Liu et al (2008) have characterized the mechanical and wear
behavior of Al-Sn bearing alloys at various Sn distributed conditions. The
alloys were prepared by Mechanical Alloying (MA) and sintering. The
microhardness of the sintered Al-Sn alloy was reduced about three to four
times of that of cast Al-Sn alloy. But in MA Al-Sn alloy obtained high
hardness value and it depended on fine grain size and distribution of Sn in Al
matrix. The friction coefficient and wear volume of MA Al-Sn alloy were
increased with increase in applied load, at the same time the wear rate
decreased with increasing applied load. Liu et al (2012) have also studied the
sliding wear performance of the MA Al-20 wt% Sn alloy.
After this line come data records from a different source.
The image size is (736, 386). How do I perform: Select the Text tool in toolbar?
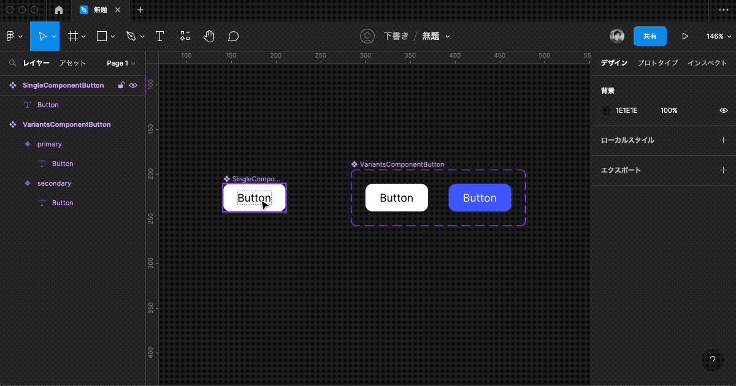click(x=159, y=36)
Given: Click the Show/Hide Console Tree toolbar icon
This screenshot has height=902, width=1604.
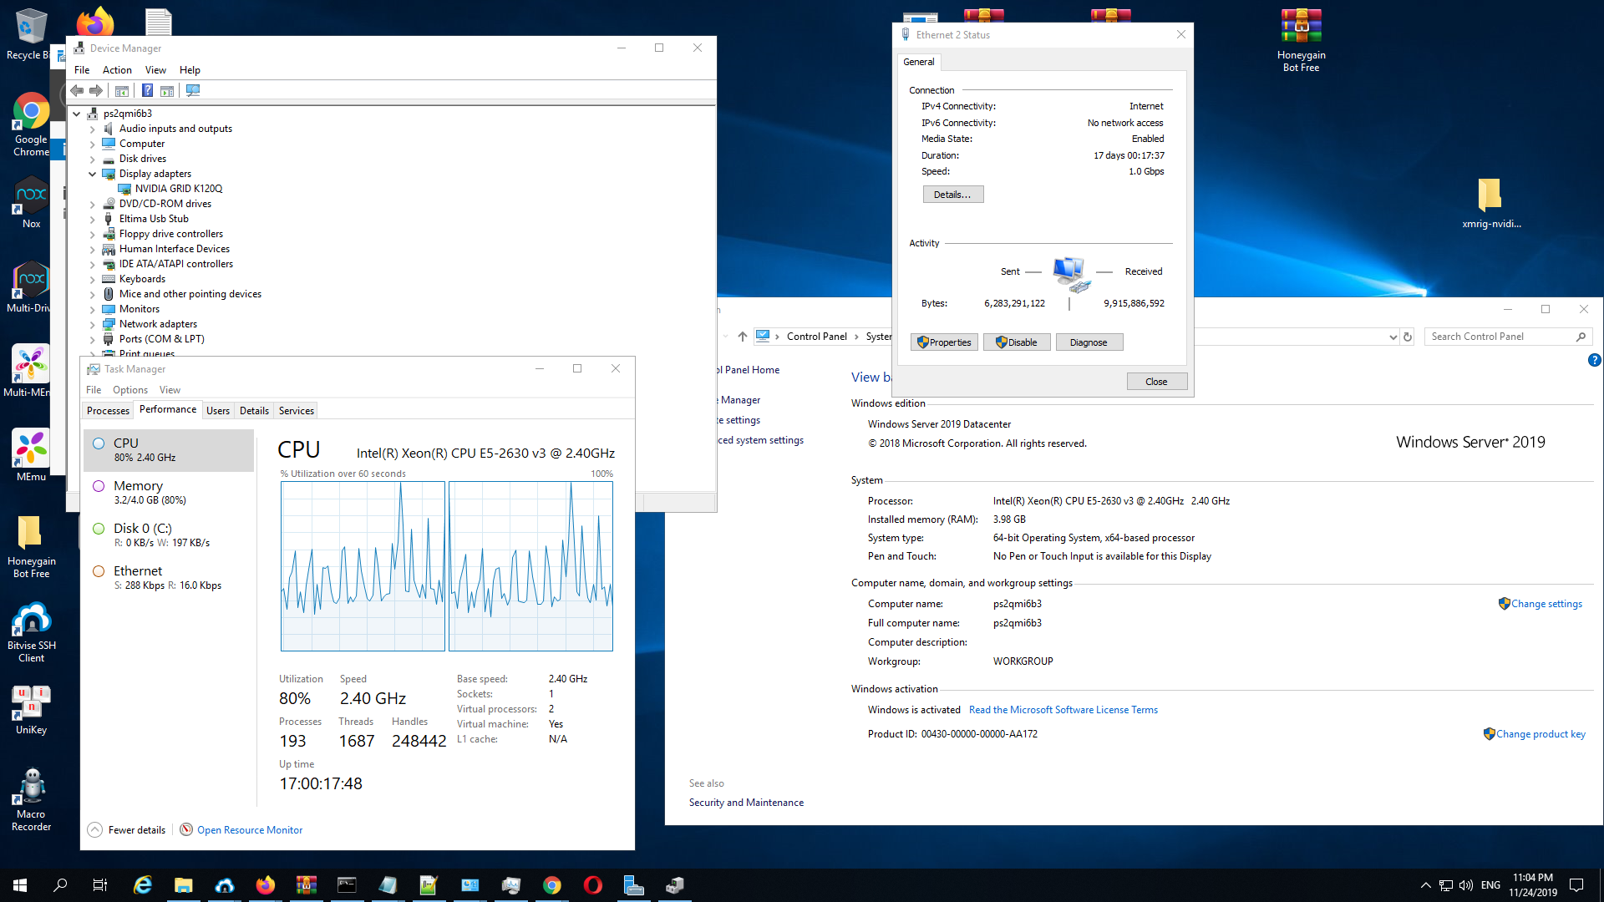Looking at the screenshot, I should [x=122, y=90].
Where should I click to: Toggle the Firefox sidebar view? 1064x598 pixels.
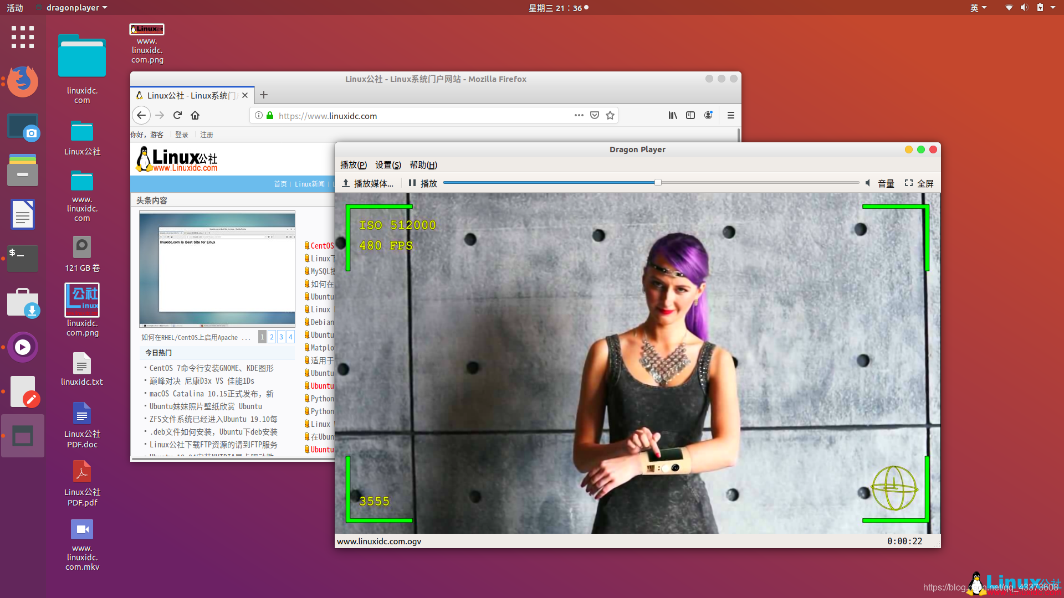click(690, 115)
During this test, a
tin oxide layer formed uniformly over the worn surface which reduced
considerable wear, and friction coefficient value while resulted in high-load
carrying capability.
2.3.3 Al-Sn-Si System
Davis & Eyre (1994) and Abis et al (1994) attempted to find the
excellent mechanical properties and tribological characteristics of both Al-Si
and Al-Sn alloys which have been extensively used in many engineering
applications, especially in plain bearings, internal combustion engine pistons,
cylinder liners, etc. The presence of Si in aluminium-based alloy improves the
wear resistance, but this was poor seizure resistance properties under
lubricated conditions particularly during starting/warming up of engines.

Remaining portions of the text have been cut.